— Kaynak metin —

Kemal Kılıçdaroğlu, partisinin grup toplantısında ittifak sinyali verdi, 'Demokrasiyi savunanlarla birlikte demokrasi mücadelesi vereceğiz' dedi.

CHP Genel Başkanı Kemal Kılıçdaroğlu, partisinin grup toplantısında gündemdeki konulara ilişkin değerlendirmelerde bulundu. Kılıçdaroğlu'nun açıklamalarından satır başları şunlar:

'ÖMER GERGERLİOĞLU'NUN YANINDAYIZ'
Ömer Gergerlioğlu, bir dönem Mazlum-Der Başkanlığı yaptı, doktorluk yaptı. İnsan haklarını savunduğu için güçlü ve önemli bir aktördü. Şiddeti övme suçundan 2 buçuk yıl hapse mahkum oldu. Bu tablo, Türkiye'ye yakışan bir tablo değildir. Bir kişi düşüncelerini açıkladığı için ceza almamalı. Ömer Gergerlioğlu bu ceza ile karşı karşıya olduğunda “Umudumu yitirmeyeceğim, mücadeleme devam edeceğim” diyor. Asla zulmün karşısında boyun eğmeyeceğiz. Bu nedenle tutuklu bulunan Ömer Gergerlioğlu’nun yanındayız.

ŞEKER FABRİKALARININ ÖZELLEŞTİRİLMESİ
Bugün asıl gündem konumuz şeker fabrikaları. Bir ülkenin ekonomisi güçlü ise o ülke saygınlık kazanır. Bir ülkenin gücü üretimden gelir. "Osmanlı, Osmanlı" diyorlar, Osmanlı bir kilo bile şeker üretemiyordu. Osmanlı'nın kendi parasını basacak darphanesi yoktu. Bütün olumsuzluklara rağmen Osmanlı'nın borcu son kuruşuna kadar ödendi. Cumhuriyet'in ilanından sonra 1926'da Alpullu'da, Uşak'ta şeker fabrikası açıldı. Bu fabrikalar açıldığında İktisat Bakanı diyor ki "Memleketimizde şeker yapılmasını büyük kıymet olarak kabul ediyoruz". Memleketin bütün değerlerini sata sata bitiremediler. Biz neden karşı çıkıyoruz? Birinci neden şu; tarihimize sahip çıkıyoruz. İki; her fabrika Cumhuriyet'in kalesidir, bunlara sahip çıkmak görevimizdir. Bugün yaklaşık bir milyon kişi şeker pancarından geçinmekte. Dünyada beşinci büyük üreticiyiz. Diyorlar ki "Şeker fabrikalarını elden çıkaracağız". Şeker pancarı üretimi Türkiye için stratejiktir. Aynı büyüklükteki bir orman ile şeker pancarı tarlasını karşılaştırın. Şeker pancarının ürettiği oksijen diğerinin 3 katıdır. Şeker fabrikaları, fabrika yapan fabrikalardır. Bu sektör şimdi yok edilmek isteniyor. Neden bunu yapıyorlar; nişasta bazlı şekerin önünü açmak için, Cargill böyle istediği için, ABD böyle istediği için. Cargill, GDO'lu mısırdan şeker üretiyor. Bütün namuslu bilim insanları nişasta bazlı şekerin zararlı olduğunu söylüyor. Hani diyorlar ya "Milli ve yerliyiz" diye, batsın sizin milliliğiniz, batsın sizin yerliliğiniz.

— Verilen malzeme —
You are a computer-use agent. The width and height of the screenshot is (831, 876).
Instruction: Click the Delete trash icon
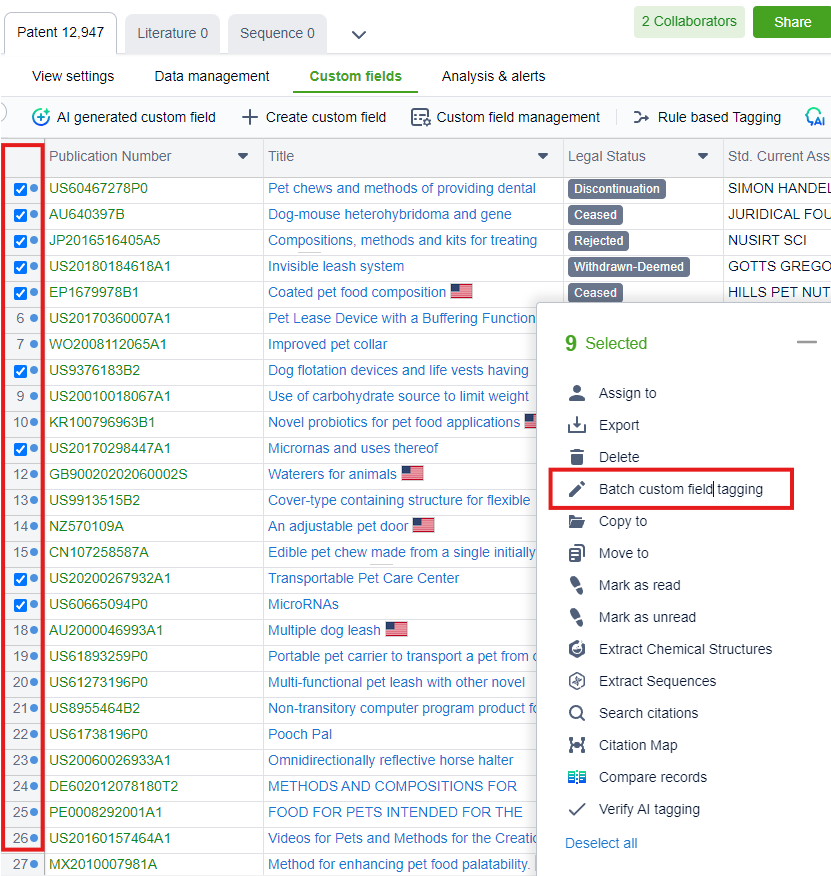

— Görevin kapsamı —
Kılıçdaroğlu'nun grup toplantısındaki açıklamalarını aktaran metni son cümlesinin ardından devralıp sürdürün. Malzemenin metinle hiçbir ilgisi yoktur.

— Sonuç —
Önce Cargill'in kurulmasına yol açtılar, bütün hukuksal zemini zorlayarak. Sonra özelleştirme kanununu değiştirdiler. Et-Balık Kurumunu, Süt Endüstrisi Kurumunu, TEKEL'i kapattılar, şimdi de "Şeker pancarı üretmeyin" diyorlar. Bu fabrikaların gerçek sahibi bu ülkenin namuslu insanları ama Man Adası'nda şirket kuranlar bu fabrikalara ihanet ederek "Kapatacağız" diyenler.

Şeker fabrikalarının satılmaması için elimizden geleni yapacağız. Buradan şeker fabrikalarında çalışan işçi kardeşlerimize sesleniyorum: Sizin hakkınızı, hukukunuzu sonuna kadar savunuyoruz. Siz yeri geldi bize oy vermediniz ama sizin meşhur bir sloganınız var, "Susma, sustukça sıra sana gelecek" diye, şimdi sıra size geldi.



'2019'da tekçi zihniyete son vereceğiz
Ve gençler, bugün geldiniz, teşekkür ederim. Size bir çift sözüm var, 2019'da tekçi zihniyet saraydan aşağı indireceğiz. Dolayısıyla her gencin ülkesine, demokrasiye insan haklarına sahip çıkması gerekiyor. Bugün iki genç arkadaşımız gözaltına alındı. Hiç kimse endişe etmesin, bu ülkeye demokrasiyi ya getireceğiz ya getireceğiz. Birlikte olursak demokrasi için, birlikte yaşamak için, gücümüzü ortaya koymuş oluruz. Kim demokrasiyi ve özgürlükleri savunuyorsa onlarla birlikte demokrasi mücadelesi vereceğiz.